The first Pontiac GTO was an option package for the Pontiac Le Mans, however it was so widely popular that Pontiac began mass production of the GTO as its own model. Pontiac restyled its entire line to have a more curvaceous, sleek “coke bottle” look in 1966. It gained even more notoriety over the course of the year, and by 1967, Pontiac had expanded the line to include three different body styles.
Hardtop- approximately sixty five thousand hardtop models were produced. This was the most popular version by far and continued its popularity for generations.
Convertible- approximately nine thousand were produced.
Sports Coupe- approximately seven thousand were produced.
Most people think the the first generation GTOs were superior to the later models. Many changes occurred over time, including body style, engine, and power but the first three generations all maintained the classic muscle car style and performance.

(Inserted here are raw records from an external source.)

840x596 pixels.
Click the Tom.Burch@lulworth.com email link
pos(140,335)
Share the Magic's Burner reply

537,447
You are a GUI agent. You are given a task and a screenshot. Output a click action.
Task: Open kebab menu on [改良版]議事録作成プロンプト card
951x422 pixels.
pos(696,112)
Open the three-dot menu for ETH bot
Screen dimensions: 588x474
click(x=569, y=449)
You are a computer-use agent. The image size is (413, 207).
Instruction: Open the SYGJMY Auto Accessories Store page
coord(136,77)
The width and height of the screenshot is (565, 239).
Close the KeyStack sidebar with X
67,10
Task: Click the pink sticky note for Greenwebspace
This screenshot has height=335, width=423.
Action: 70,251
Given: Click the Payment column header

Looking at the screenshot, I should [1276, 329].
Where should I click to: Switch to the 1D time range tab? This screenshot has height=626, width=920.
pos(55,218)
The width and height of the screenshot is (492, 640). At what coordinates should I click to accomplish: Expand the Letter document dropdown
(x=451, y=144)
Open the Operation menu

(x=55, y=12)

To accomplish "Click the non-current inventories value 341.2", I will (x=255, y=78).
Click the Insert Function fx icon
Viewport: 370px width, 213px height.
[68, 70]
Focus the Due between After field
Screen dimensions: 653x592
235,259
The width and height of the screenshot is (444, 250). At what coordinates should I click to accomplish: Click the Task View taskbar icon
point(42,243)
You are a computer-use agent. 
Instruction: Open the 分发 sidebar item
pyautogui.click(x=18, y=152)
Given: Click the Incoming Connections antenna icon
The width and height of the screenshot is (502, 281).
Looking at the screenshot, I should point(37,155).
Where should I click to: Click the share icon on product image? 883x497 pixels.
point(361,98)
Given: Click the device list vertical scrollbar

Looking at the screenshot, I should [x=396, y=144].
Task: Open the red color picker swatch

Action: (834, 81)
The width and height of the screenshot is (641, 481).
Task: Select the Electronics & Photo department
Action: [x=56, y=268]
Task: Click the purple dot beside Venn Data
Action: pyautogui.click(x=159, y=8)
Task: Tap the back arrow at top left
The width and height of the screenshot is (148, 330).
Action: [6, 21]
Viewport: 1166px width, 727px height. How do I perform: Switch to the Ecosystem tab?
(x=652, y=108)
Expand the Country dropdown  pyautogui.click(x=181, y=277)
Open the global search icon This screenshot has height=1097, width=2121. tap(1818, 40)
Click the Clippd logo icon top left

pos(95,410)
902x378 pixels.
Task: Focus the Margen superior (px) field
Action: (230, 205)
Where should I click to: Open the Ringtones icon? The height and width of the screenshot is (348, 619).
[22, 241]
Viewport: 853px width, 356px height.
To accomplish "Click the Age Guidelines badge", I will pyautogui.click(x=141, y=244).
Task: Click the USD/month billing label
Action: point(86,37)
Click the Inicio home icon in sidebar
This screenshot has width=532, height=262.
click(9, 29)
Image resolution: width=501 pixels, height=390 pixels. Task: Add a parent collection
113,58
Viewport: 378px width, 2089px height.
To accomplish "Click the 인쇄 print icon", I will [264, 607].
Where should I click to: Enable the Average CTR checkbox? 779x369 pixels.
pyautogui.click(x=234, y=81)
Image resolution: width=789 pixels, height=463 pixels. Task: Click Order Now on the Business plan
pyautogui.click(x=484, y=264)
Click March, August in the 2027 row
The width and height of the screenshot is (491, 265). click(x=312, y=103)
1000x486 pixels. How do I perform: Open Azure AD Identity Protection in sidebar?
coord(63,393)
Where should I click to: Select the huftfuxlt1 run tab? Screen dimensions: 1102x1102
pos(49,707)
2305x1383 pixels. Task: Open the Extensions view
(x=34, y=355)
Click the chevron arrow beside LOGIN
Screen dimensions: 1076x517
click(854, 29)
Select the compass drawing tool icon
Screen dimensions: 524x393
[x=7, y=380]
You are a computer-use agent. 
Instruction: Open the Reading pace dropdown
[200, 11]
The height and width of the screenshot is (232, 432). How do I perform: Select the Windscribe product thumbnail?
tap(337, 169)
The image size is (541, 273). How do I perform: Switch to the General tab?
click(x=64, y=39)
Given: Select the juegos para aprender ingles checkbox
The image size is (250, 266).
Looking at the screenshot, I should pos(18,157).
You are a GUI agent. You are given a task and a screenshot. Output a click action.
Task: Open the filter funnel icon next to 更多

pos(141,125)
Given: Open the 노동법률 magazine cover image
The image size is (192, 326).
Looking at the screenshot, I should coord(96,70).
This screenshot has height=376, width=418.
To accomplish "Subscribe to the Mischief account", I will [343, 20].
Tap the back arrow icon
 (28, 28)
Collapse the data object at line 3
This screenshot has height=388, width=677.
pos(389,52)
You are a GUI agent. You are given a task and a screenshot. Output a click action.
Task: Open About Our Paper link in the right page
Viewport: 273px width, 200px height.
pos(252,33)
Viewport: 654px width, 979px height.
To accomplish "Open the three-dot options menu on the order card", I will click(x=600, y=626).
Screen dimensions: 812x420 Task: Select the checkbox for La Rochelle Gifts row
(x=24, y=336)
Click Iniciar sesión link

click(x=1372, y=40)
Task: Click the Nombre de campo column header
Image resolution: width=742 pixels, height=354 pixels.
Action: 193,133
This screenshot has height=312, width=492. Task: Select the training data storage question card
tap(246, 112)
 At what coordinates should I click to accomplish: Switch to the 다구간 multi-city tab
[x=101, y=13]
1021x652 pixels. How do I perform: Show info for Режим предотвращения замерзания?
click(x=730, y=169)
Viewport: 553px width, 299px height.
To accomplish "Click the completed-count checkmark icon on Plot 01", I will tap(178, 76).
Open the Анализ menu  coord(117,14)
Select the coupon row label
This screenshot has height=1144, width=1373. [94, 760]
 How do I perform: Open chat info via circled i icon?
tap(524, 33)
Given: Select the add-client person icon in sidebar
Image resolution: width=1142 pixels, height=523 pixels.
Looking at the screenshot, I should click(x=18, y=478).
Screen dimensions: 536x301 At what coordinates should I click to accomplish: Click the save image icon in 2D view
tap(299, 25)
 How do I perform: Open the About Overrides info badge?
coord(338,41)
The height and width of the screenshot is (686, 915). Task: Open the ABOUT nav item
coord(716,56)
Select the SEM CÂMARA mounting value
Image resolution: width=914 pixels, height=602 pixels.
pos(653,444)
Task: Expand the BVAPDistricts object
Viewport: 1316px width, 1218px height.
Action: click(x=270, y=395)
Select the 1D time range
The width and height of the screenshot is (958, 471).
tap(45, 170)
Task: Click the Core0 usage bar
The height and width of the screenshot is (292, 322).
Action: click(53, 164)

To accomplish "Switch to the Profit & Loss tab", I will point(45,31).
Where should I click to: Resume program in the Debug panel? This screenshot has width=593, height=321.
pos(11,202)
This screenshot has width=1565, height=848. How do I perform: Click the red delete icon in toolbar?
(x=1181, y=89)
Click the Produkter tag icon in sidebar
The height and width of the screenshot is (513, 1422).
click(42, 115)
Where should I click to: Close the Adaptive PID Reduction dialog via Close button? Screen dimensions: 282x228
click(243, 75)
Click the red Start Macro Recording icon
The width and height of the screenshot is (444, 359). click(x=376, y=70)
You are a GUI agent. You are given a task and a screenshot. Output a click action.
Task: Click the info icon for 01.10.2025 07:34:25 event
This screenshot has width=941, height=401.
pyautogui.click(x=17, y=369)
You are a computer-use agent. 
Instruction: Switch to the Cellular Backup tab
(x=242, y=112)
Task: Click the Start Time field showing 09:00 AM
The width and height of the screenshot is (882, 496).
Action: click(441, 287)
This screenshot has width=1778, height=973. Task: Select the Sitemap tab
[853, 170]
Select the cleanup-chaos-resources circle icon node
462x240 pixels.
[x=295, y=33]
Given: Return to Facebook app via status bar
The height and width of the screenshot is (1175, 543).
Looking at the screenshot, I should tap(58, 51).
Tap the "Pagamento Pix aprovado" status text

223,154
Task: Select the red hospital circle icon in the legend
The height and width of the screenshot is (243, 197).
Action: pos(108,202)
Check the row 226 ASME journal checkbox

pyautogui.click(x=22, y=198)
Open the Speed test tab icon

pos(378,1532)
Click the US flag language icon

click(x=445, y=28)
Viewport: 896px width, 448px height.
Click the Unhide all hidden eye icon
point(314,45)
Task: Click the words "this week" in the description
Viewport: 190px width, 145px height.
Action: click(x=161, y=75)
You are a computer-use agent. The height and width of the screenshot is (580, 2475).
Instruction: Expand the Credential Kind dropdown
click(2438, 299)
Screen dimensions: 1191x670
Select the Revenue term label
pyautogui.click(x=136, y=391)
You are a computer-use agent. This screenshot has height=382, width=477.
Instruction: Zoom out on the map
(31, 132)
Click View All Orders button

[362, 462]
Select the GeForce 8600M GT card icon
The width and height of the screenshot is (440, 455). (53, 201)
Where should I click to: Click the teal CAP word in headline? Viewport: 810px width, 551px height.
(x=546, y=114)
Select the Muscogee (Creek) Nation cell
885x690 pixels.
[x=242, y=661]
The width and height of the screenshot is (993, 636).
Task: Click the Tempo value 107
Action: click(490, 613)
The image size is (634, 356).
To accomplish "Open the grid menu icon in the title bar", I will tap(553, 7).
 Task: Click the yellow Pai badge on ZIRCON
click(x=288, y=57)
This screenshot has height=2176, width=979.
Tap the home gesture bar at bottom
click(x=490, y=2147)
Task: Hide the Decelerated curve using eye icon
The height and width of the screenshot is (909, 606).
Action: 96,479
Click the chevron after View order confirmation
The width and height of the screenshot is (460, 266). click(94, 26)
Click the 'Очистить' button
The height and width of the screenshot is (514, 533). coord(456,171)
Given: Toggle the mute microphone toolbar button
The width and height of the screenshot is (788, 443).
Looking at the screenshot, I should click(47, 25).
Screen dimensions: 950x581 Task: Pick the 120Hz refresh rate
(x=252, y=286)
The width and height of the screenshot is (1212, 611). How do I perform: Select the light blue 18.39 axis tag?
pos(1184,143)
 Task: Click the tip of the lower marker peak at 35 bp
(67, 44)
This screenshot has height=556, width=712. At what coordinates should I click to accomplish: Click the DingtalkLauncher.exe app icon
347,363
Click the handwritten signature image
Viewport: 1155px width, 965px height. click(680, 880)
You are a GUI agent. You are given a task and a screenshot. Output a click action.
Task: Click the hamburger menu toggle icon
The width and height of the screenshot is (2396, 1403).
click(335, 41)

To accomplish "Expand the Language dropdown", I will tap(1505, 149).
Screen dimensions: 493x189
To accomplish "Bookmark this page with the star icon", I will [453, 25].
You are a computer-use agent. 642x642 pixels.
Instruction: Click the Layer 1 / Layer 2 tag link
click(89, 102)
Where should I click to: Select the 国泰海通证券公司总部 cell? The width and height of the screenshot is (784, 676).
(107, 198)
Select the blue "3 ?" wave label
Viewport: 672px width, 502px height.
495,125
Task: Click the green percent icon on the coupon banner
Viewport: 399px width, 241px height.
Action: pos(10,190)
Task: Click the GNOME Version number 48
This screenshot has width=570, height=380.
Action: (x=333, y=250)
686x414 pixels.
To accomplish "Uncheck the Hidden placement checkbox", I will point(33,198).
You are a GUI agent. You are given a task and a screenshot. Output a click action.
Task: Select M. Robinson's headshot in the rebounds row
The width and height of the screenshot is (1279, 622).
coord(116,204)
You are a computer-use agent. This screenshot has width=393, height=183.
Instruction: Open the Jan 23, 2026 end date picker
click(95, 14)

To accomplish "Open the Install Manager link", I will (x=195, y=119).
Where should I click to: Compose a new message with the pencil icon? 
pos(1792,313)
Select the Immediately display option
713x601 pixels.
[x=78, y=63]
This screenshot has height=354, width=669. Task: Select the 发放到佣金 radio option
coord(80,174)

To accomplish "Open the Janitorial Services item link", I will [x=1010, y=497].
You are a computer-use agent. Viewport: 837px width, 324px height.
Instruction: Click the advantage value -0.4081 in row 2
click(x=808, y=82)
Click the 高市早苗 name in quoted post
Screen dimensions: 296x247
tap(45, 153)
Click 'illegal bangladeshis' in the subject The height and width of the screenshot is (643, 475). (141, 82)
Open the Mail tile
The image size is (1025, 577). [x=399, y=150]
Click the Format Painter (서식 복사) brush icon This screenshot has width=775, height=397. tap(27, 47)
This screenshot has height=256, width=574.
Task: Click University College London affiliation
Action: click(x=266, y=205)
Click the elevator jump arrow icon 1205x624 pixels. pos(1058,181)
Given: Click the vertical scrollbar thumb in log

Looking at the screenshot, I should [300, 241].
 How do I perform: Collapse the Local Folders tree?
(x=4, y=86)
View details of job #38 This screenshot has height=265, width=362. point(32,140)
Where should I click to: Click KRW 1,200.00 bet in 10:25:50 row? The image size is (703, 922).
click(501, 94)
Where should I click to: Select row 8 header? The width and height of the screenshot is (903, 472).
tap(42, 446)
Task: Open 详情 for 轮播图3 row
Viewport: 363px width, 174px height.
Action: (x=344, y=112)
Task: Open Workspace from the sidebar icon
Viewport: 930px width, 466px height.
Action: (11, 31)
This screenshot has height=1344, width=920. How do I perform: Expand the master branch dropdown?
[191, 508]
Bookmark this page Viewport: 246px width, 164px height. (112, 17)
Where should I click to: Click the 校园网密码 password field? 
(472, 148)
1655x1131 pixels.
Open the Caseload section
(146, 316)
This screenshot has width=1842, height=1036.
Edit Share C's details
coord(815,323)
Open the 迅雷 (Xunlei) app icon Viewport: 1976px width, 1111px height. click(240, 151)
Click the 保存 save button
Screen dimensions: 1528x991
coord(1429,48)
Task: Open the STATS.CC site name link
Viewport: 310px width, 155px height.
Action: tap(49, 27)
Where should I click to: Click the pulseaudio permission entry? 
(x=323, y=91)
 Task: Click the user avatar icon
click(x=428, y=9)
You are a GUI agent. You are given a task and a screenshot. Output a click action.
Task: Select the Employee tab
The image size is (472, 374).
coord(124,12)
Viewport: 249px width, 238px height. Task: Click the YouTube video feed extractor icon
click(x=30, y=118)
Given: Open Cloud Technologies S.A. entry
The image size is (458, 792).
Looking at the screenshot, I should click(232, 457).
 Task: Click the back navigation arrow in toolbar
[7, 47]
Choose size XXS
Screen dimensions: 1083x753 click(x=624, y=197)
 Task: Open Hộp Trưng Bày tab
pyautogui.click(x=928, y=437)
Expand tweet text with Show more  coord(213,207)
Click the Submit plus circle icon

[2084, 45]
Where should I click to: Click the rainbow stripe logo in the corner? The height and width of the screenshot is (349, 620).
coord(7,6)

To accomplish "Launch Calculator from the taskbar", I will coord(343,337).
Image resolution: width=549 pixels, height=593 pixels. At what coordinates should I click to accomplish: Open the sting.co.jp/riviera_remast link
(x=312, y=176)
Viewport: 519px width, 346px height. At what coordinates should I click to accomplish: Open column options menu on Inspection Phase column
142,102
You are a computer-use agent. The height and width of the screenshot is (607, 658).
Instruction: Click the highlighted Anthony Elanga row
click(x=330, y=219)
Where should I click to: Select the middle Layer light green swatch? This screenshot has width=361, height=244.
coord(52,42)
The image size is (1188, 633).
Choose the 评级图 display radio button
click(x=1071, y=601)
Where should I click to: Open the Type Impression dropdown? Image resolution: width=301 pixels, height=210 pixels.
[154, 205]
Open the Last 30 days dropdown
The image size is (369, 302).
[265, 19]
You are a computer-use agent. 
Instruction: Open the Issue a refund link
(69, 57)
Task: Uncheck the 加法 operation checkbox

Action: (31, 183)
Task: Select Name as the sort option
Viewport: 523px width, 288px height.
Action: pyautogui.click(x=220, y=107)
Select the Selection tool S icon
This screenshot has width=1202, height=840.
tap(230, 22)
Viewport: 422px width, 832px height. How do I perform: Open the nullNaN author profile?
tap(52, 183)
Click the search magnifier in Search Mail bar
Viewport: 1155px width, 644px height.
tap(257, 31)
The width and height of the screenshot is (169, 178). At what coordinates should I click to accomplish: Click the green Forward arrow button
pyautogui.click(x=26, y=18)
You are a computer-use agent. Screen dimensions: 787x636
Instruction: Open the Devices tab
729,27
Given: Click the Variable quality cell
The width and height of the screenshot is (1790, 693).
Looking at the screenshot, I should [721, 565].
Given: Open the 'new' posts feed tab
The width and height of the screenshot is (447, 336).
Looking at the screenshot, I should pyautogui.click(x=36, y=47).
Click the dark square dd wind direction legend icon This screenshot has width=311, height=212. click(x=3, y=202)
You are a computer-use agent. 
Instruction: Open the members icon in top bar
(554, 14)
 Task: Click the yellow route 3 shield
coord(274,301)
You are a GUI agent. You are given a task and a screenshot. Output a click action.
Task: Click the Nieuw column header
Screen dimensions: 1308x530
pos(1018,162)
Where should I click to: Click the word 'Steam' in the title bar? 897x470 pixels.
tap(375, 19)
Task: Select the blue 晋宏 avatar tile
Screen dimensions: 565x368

Following the first generation, many variations of the GTO came and went. One of the most popular models was the 1969 GTO Judge. It was meant to be low cost option devoid of extra features so that I could hold up in competition with the Plymouth Roadrunner. It was originally only released in one color, Carousel Red, but as later versions emerged so did other colors. The Judge also featured a rear spoiler that produced a small down force at high speeds to gain better aerodynamics. Roughly ten percent of the GTOs sold in 1969 were The Judge variant. The Judge’s name was originally a play on a popular comedy skit “Here Come de Judge” made popular by the vivacious Sammy Davis Jr. Some popular lines from the skit were “All rise for The Judge!” and “The Judge can be bought,” which fit in perfectly with GM’s campaign for affordability.
In 2004, the GTO emerged in the United States as a small two door coupe, meant to rival the Opel Omega B and Cadillac Catera. It was equipped with the 350 horsepower, V8 engine, the same engine found in the concurrent model year Corvette, with the usual option of a 6-speed manual transmission or a 4-speed automatic. There was significant effort made to make the new GTO have the same sound as the original classic GTO, however they had to be mindful of the legal noise threshold in certain states. General Motors claimed performance of 5.3 seconds to reach sixty miles per hour, which was closely verified by several magazine and track tests. Even with the outstanding performance ratings, popularity with consumers decreased vastly over the years and the GTO was removed from production in 2006.
In its prime, the Pontiac GTO was the embodiment of the muscle car genre, with power under the hood and a sleek, attractive, body design and top performance ratings. It held its rank through the 70s before resurfacing as a new concept that never quite caught on. Many people still own classic GTOs and maintain them to keep their former glory. Some might even go as far as to consider the GTO a staple in the classic and muscle car communities.